**REQUIREMENTS:**
(1) Name every individual character from the Harry Potter books mentioned in the Harry Potter plot-logic essay, leaving out the author.
(2) Write the next part of the Harry Potter plot-logic essay, picking up right after its final sentence.

------ GIVEN PASSAGE

BUT, if Lily’s Patronus changed to a stag, or a doe, after she and James got together, what had it been before? They didn’t get together until they were finally into 7th year. Lily hadn’t given Snape the time of day for more than a year before that. How would he know what her new Patronus was? Or if she even had one. Did they learn Patronuses in DADA class, and he saw it then? In which case why was it so important for the DEs not to know he had one? (Acto Rowling in an interview.) For that matter, the Dementors were supposedly under the control of the Ministry and did the Ministry’s bidding. I’m not convinced that the Ministry would ever approve of the school teaching the students how to resist arrest.

Dumbledore taught the speaking Patronus to the Order, and he taught it to Snape as well, but Snape had no contact with the Order until Harry’s Year 5.

So how was Snape supposed to know about Lily’s frapping doe, anyway?

And, besides, are we being asked to believe that a silver doe in memory of the woman whose death he caused is produced by a happy memory? I’m sorry, Jo. But you’ve fumbled the logic ball again. Majorly.

Or did Rowling simply forget that a Patronus is supposed to be generated by a HAPPY memory. What’s happy about having your best friend reject you — in public, during an event in which you were publicly humiliated — and then you crown it all by managing to inadvertently get her killed? Rowling seems to have a very odd idea of what constitutes happiness.

Or more likely she just thought the image of a ghostly silver doe was wonderfully mysterious and evocative. Which in all fairness it was. But it makes no sense.

• • • •

The plot does depend upon Horcruxes, however, and while they were never quite rendered into balognium, they came awfully close. Particularly the talking Locket. I flatly don’t believe that.

• • • •

But then DHs was released.

And the whole reasoning behind the Fidelius charm became completely, irrevocably unworkable.

Yes, we’re back to the Fidelius.

Where to start?

Well, in the first place after implying in her website FAQ answer that the death of a Secret Keeper effectively changes nothing, she lobbed another spitball at us with the information that now that the Secret Keeper was dead, all the persons who had been privy to the Secret rather than simply continuing to know the Secret, had now been promoted to Secret Keepers in their own right. With the power to reveal the information to others.

I certainly wouldn’t say that this “changes nothing”, myself. This is logic on the level of; “Freedom is Slavery”.

Admittedly, I can see this as a reasonably plausible method of letting a Secret gradually work its way back into public domain. If every 2nd-generation Secret Keeper tells whoever they choose about the Secret, then upon their death the people they told presumably do not forget it, and are similarly able to share the information. Assuming the Secret still matters to anyone, by the time the secret has passed through a couple of “generations” of Keepers it is probably no longer much of a secret.

But even the handling of this was botched. It is clear that the only reason for changing the way the spell worked was so that the trio could be forced out of #12 and into the endless camping trip by having a dramatically hitchhiking, side-alonging DE be inadvertently “escorted” to the doorstep.

But would it have even done that? Sure, Yaxley might have been able to get in. Maybe. And possibly to find his way back on his own. Maybe. He had been escorted to the very door by a legitimate Secret Keeper. That’s allegedly how it works. Maybe.

------------
------ INFORMATION SUPPLIED

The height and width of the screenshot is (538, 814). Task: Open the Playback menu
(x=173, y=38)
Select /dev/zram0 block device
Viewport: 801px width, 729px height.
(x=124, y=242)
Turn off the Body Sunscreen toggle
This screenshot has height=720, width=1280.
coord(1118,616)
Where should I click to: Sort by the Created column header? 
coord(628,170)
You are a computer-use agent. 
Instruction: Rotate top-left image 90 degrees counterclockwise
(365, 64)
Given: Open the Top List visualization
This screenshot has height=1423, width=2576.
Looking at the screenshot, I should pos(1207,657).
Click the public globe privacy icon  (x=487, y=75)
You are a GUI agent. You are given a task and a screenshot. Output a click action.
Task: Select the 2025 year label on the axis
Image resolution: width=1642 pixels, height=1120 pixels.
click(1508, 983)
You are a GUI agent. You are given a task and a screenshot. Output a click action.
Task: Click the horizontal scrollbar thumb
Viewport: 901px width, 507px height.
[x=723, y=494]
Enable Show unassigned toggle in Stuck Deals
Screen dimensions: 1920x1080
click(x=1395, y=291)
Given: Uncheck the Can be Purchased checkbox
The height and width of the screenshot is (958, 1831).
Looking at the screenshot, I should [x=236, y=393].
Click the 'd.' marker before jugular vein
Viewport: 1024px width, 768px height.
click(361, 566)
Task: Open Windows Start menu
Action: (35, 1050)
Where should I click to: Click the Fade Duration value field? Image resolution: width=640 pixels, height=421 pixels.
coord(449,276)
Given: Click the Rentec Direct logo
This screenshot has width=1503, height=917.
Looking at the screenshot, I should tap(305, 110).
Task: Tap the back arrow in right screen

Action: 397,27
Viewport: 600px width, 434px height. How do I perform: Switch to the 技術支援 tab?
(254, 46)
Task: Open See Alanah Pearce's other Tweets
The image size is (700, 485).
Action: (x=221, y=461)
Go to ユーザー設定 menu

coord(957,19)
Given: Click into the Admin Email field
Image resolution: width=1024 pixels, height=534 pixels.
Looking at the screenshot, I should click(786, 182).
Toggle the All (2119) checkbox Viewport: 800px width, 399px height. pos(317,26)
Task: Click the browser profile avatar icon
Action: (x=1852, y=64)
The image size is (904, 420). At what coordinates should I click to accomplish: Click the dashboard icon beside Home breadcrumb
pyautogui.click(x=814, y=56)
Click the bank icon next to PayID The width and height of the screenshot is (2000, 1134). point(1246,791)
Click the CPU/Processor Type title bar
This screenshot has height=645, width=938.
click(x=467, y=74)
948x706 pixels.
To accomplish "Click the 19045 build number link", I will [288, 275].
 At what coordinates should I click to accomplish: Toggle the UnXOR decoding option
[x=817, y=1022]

------------

**PER-TASK OUTPUTS:**
(1) Lily, James, Snape, Dumbledore, Harry, Yaxley

(2)
Or, maybe, once they Apparated away again, leaving him on the doorstep, if he descended the steps to the sidewalk and turned around, he would have not been able to see the house. None of them had told him the address, after all. Or told him whose house it was. They’d taken him somewhere, but he had no information of where it was.

Even if he’d opened the door and stepped inside (and met up with Moody’s lame, tongue-tying “security” spell — and why is that spell still running if Moody is dead?) he still wouldn’t have known where he was. And Kreachur wasn’t on the official list of Secret Sharers even though he lived there, so even if Yaxley had questioned him I’m not convinced that once he left he would have been able to find his way back.

But that still wouldn’t have made him a Secret Keeper. At the very most, he only was someone who now shared the secret, having been “told” it by someone with the authority to do so. None of them were dead yet. He couldn’t have brought the rest of the DEs in with him. He couldn’t have even told them were it was. That’s how it works.

So they made that panicky escape and Ron’s nasty splinch for nothing.

• • • •

They should have at least called Kreachur, asked him whether Yaxley had managed to get in, and told him to let them know when the coast was clear, gone back and lain in wait for Yaxley when/if he showed up again. And taken one DE out of commission at least.

For that matter, there were three of them and one of him. Couldn’t they have overpowered him at the time? I suspect that this would have no doubt led to a potentially interesting discussion of what they were to do with him when they had him. I doubt that Harry would have agreed to kill him.

They could have had Kreachur contact someone in the Order to catch him and take charge of him. Or Obliviate him at the very least.

And the question was never really addressed about the fact that Snape, who was now one of the Secret Keepers, and who could presumably have led the whole pack of DEs there to try to capture Harry, and who moreover had pretty clearly already been there and had searched the house, still didn’t do it?

And no one considers this as a relevant factor?

And, for that matter, where was the follow-up?

• • • •

While we’re at it; Harry has already made peace with Kreachur, and Kreachur is behaving like a devotedly loyal House Elf. Doesn’t the responsibility go both ways? Doesn’t our “heroic” (it says in the fine print) protagonist even consider calling his servant out of a house where the security has been compromised? Not even to ask him whether the DEs have managed to get in? Not even to tell him to protect himself by going somewhere else where he would be safe? Why did Kreachur later turn up at Hogwarts, anyway? Who sent him there? Wouldn’t it have made sense to have shown us this *on stage*?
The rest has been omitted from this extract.